EDIT: My three methods I talked about are a1, a2 and a3 respectively. Here's my result:
ci_a1 =
1.0e+008 *
4.084733001497999
4.097677503988565
ci_a2 =
1.0e+008 *
5.424396063219890
5.586301025525149
ci_a3 =
1.0e+008 *
2.429145282593182
2.838897116739112
p_a1 =
8.094614835195452e-130
p_a2 =
2.824626709966993e-072
p_a3 =
3.054667629953656e-012
h_a1 = 1; h_a2 = 1; h_a3 = 1
None of my CI, from the three methods, includes the mean ( = 3.454992884900722e+008) inside it. So do we still consider p-value to choose the best result?
If I understand correctly the calculation in MATLAB is pretty strait-forward.
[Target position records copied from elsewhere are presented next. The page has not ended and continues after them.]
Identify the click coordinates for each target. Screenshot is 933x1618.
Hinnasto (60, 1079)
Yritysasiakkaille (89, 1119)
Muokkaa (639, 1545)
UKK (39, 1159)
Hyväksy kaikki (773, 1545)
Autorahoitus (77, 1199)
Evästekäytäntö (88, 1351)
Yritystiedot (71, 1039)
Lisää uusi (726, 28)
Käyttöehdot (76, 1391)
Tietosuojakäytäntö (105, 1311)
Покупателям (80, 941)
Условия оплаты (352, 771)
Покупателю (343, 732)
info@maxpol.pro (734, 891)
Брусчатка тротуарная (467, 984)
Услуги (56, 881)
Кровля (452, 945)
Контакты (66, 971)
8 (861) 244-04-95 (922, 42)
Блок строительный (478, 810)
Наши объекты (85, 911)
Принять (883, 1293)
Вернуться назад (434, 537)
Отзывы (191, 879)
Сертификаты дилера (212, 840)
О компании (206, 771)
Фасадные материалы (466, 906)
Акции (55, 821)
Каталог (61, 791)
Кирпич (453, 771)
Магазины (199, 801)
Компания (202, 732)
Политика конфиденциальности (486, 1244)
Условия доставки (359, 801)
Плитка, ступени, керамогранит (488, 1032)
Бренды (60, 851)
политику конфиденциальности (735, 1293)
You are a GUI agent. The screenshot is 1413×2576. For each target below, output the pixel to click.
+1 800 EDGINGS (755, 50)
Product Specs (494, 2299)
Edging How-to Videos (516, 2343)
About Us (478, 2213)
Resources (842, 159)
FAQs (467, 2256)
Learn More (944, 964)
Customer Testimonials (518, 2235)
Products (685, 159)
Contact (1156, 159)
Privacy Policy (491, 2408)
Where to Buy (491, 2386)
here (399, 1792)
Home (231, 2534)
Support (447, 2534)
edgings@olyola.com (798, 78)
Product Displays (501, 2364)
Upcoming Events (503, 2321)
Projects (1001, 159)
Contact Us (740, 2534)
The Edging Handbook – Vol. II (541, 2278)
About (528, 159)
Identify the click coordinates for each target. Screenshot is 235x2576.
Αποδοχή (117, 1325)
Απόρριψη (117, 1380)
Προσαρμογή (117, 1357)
Steps 1-2 (mean calculation):
k1_mean = mean(k1);
k2_mean = mean(k2);
k3_mean = mean(k3);
k4_mean = mean(k4);
Step 3, use HIST to plot distribution histograms:
hist([k2_mean; k3_mean; k4_mean]')
Step 4. You can do t-test comparing your vectors 2, 3 and 4 against normal distribution with mean k1_mean and unknown variance. See TTEST for details.
[h,p,ci] = ttest(k2_mean,k1_mean);
EDIT : I misinterpreted your question. See the answer of Yuk and following comments. My answer is what you need if you want to compare distributions of two vectors instead of a vector against a single value. Apparently, the latter is the case here.
Regarding your t-tests, you should keep in mind that they test against a "true" mean. Given the number of values for each matrix and the confidence intervals it's not too difficult to guess the standard deviation on your results. This is a measure of the "spread" of your results. Now the error on your mean is calculated as the standard deviation of your results divided by the number of observations. And the confidence interval is calculated by multiplying that standard error with appx. 2.
This confidence interval contains the true mean in 95% of the cases. So if the true mean is exactly at the border of that interval, the p-value is 0.05 the further away the mean, the lower the p-value. This can be interpreted as the chance that the values you have in matrix 2, 3 or 4 come from a population with a mean as in matrix 1. If you see your p-values, these chances can be said to be non-existent.
So you see that when the number of values get high, the confidence interval becomes smaller and the t-test becomes very sensitive. What this tells you, is nothing more that the three matrices differ significantly from the mean. If you have to choose one, I'd take a look at the distributions anyway. Otherwise the one with the closest mean seems a good guess. If you want to get deeper into this, you could also ask on stats.stackexchange.com
Your question and your method aren't really clear :
Is the distribution equal in all columns? This is important, as two distributions can have the same mean, but differ significantly :
is there a reason why you don't use the Central Limit Theorem? This seems to me like a very complex way of obtaining a result that can easily be found using the fact that the distribution of a mean approaches a normal distribution where sd(mean) = sd(observations)/number of observations. Saves you quite some work -if the distributions are alike! -
Now if the question is really the comparison of distributions, you should consider looking at a qqplot for a general idea, and at a 2-sample kolmogorov-smirnov test for formal testing. But please read in on this test, as you have to understand what it does in order to interprete the results correctly.
On a sidenote : if you do this test on multiple cases, make sure you understand the problem of multiple comparisons and use the appropriate correction, eg. Bonferroni or Dunn-Sidak.